W połowie 2010 roku Piotr Świerczewski zdecydował się zakończyć piłkarską karierę. Podczas niej zdobył srebrny medal igrzysk olimpijskich 1992 w Barcelonie, a najcenniejszym sukcesem klubowym był triumf w Pucharze Intertoto w 1997 jako zawodnik SC Bastia.
Świerczewski pozostał jednak przy sporcie. Pracował już jako trener, dyrektor sportowy czy asystent selekcjonera polskiej kadry U-21. Z kolei pod koniec 2019 roku zadebiutował we freakfightach.
Teraz z kolei były reprezentant Polski przygotowuje się do debiutu w zupełnie nowej roli. W niedzielę, 15 września wystąpi w nowej edycji "Tańca z Gwiazdami". Jego partnerką została Izabela Skierska.
ZOBACZ WIDEO: #dziejesiewsporcie: Niezwykłe spotkanie Roberta Lewandowskiego
O przygotowaniach do "TzG" Świerczewski opowiedział w rozmowie z "Super Expressem". - Sport to rozrywka i taniec to też rozrywka. Prawda jest taka, że nie za bardzo jestem zadowolony ze swoich postępów, bo jestem trochę za ciężki w tym wszystkim. Nie płynę, tańcząc. Tylko, kurde, rzeźbię. Może to dobre czucie przyjdzie z czasem - wyznał.

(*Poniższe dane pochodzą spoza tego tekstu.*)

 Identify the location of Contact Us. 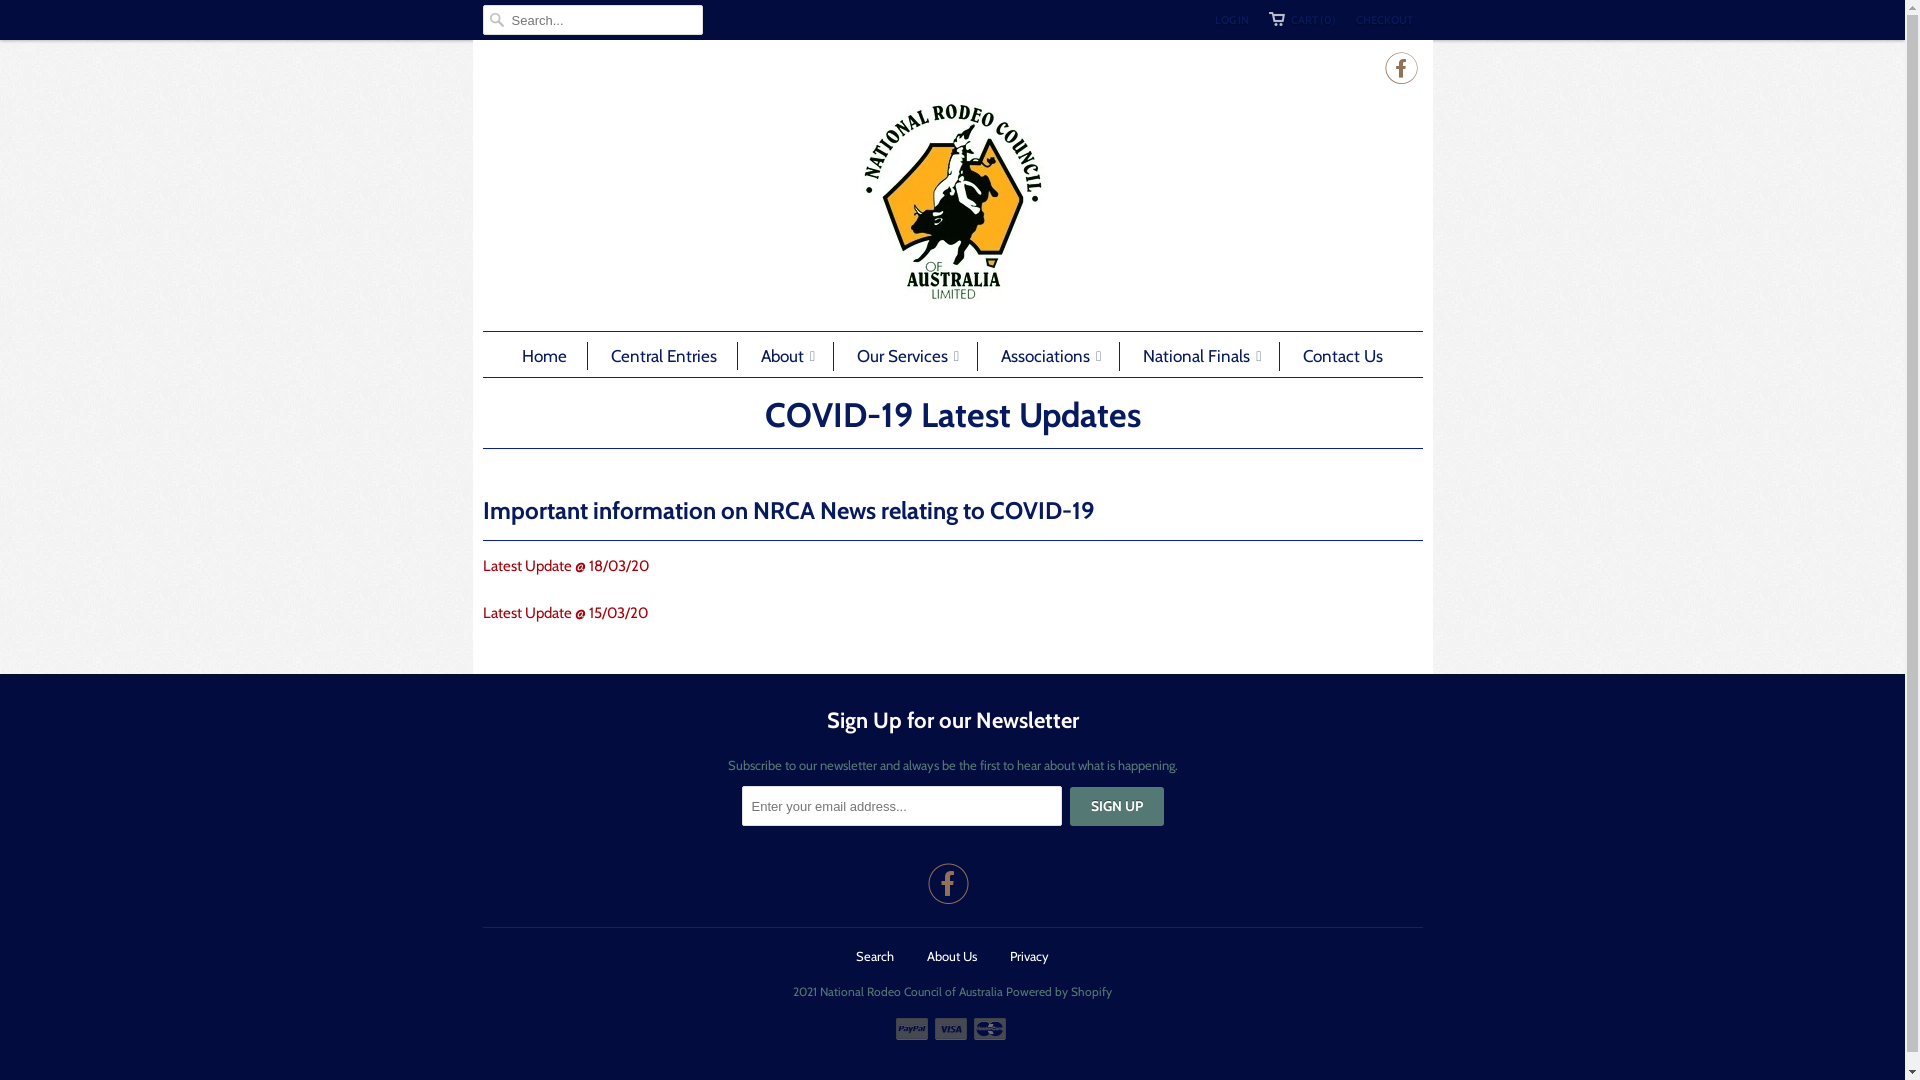
(1343, 356).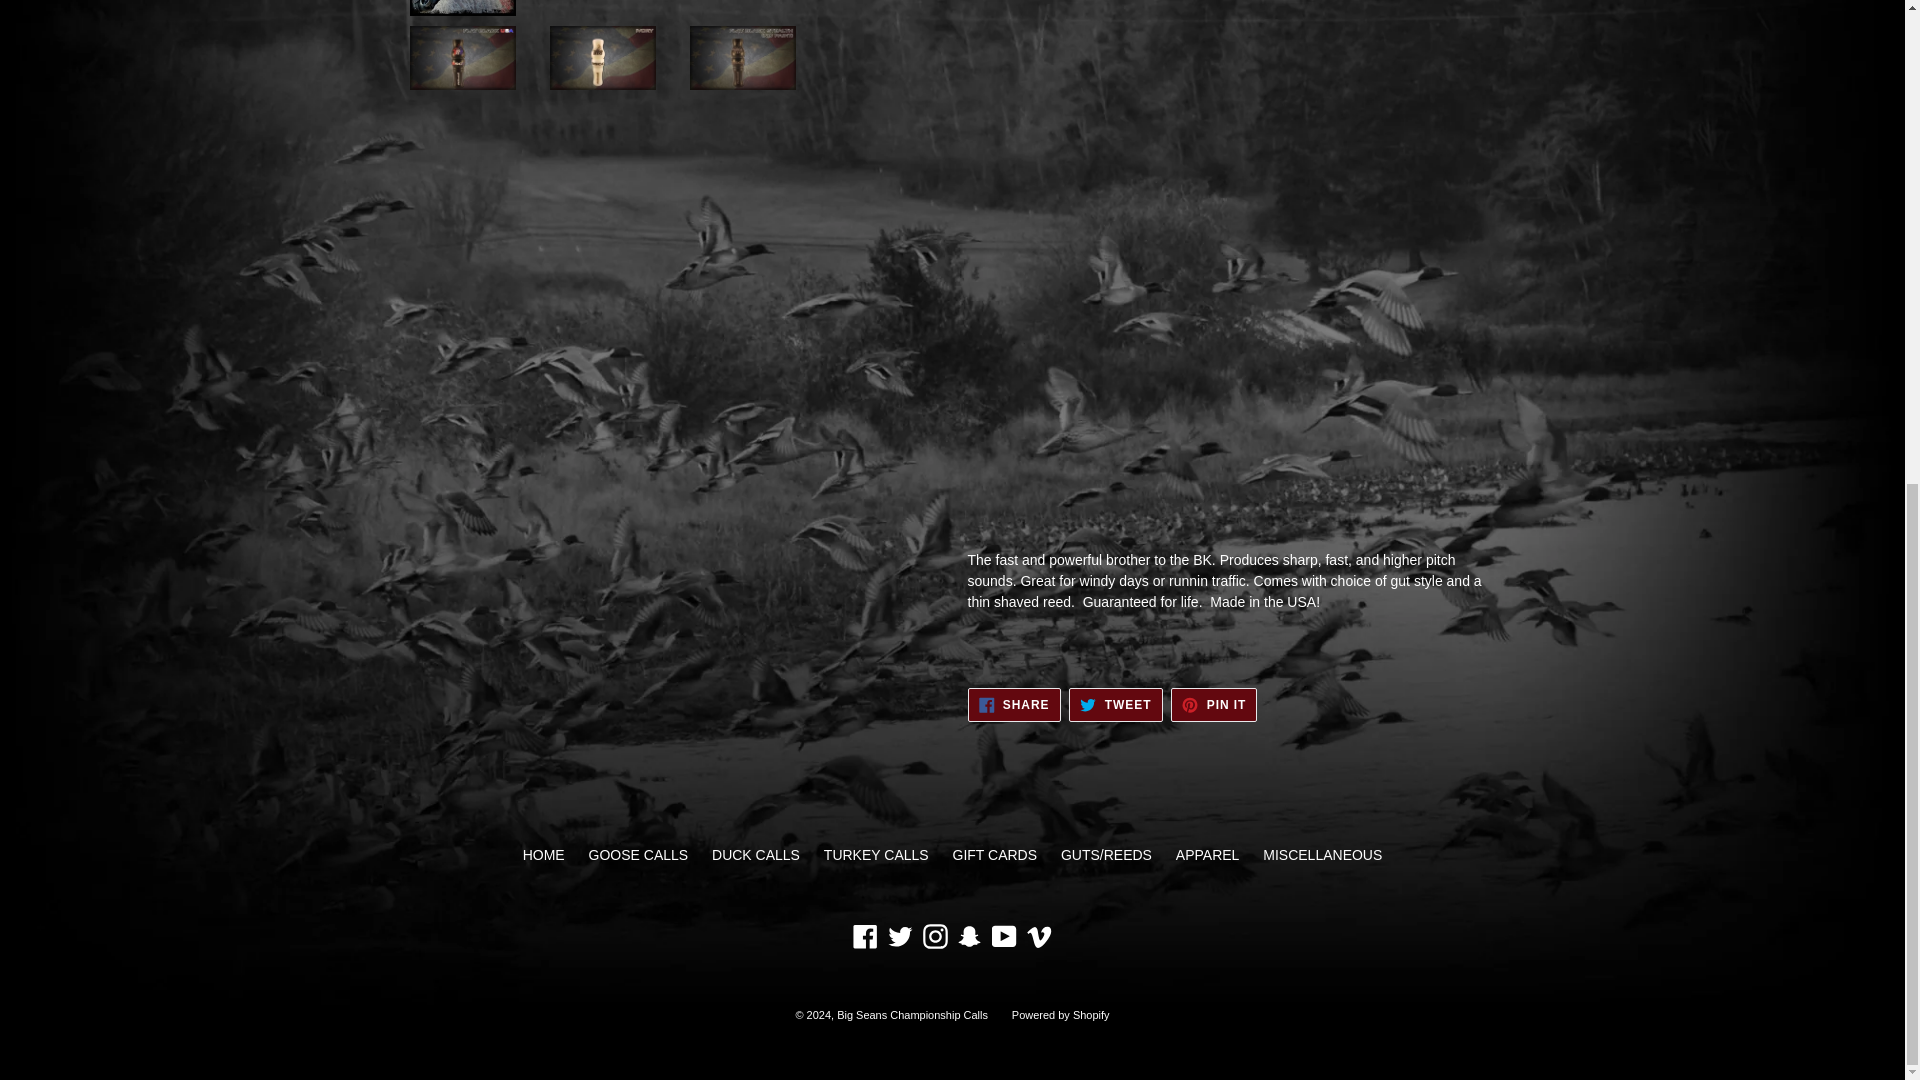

Były reprezentant Polski miał okazję zaprezentować się widowni w programie "Celebrity Splash!". Wówczas nie udało mu się zwyciężyć i teraz zdaje sobie sprawę, że ciężko będzie zdobyć kryształową kulę.
- Mam poczucie humoru i się nie przejmuję, jak odpadnę, to odpadnę. Mam nadzieję, że ludzie będą trzymać kciuki, ale też wysyłać na mnie smsy - dodał.
Pierwszy odcinek jesiennej odsłony "Tańca z Gwiazdami" odbędzie się w niedzielę o godzinie 20:00. Byłego piłkarza w akcji będzie można zobaczyć na Polsacie.